■ **Aim of the task**:
In the listing below, locate the line containing "Votre projet (21, 2073)" and the line containing "CANAL DE DENUNCIAS (787, 69)". Output both of them and every line between, exactly as written, and nothing more.

** Extracted records follows **

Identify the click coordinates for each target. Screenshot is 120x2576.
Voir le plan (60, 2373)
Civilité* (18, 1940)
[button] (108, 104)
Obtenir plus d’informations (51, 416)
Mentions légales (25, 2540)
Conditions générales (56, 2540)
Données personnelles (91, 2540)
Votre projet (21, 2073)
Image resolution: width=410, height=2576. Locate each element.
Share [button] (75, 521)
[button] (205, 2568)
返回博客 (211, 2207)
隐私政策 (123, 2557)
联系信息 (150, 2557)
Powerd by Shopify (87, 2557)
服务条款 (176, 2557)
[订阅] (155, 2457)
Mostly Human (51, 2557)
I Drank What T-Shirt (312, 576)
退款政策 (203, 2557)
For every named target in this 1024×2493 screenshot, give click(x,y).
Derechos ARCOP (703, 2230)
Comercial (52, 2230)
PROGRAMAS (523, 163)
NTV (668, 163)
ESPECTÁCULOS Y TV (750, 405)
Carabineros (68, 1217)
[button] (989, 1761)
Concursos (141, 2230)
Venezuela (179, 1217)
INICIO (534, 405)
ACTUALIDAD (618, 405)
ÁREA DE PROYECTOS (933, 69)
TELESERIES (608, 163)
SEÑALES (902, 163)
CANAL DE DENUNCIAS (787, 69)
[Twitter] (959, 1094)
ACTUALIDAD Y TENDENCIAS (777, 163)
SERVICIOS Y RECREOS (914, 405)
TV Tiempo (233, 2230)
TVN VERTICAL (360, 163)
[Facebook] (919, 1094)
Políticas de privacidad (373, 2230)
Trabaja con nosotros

** End of Extracted records **

■ **Response**:
Votre projet (21, 2073)
Image resolution: width=410, height=2576. Locate each element.
Share [button] (75, 521)
[button] (205, 2568)
返回博客 (211, 2207)
隐私政策 (123, 2557)
联系信息 (150, 2557)
Powerd by Shopify (87, 2557)
服务条款 (176, 2557)
[订阅] (155, 2457)
Mostly Human (51, 2557)
I Drank What T-Shirt (312, 576)
退款政策 (203, 2557)
For every named target in this 1024×2493 screenshot, give click(x,y).
Derechos ARCOP (703, 2230)
Comercial (52, 2230)
PROGRAMAS (523, 163)
NTV (668, 163)
ESPECTÁCULOS Y TV (750, 405)
Carabineros (68, 1217)
[button] (989, 1761)
Concursos (141, 2230)
Venezuela (179, 1217)
INICIO (534, 405)
ACTUALIDAD (618, 405)
ÁREA DE PROYECTOS (933, 69)
TELESERIES (608, 163)
SEÑALES (902, 163)
CANAL DE DENUNCIAS (787, 69)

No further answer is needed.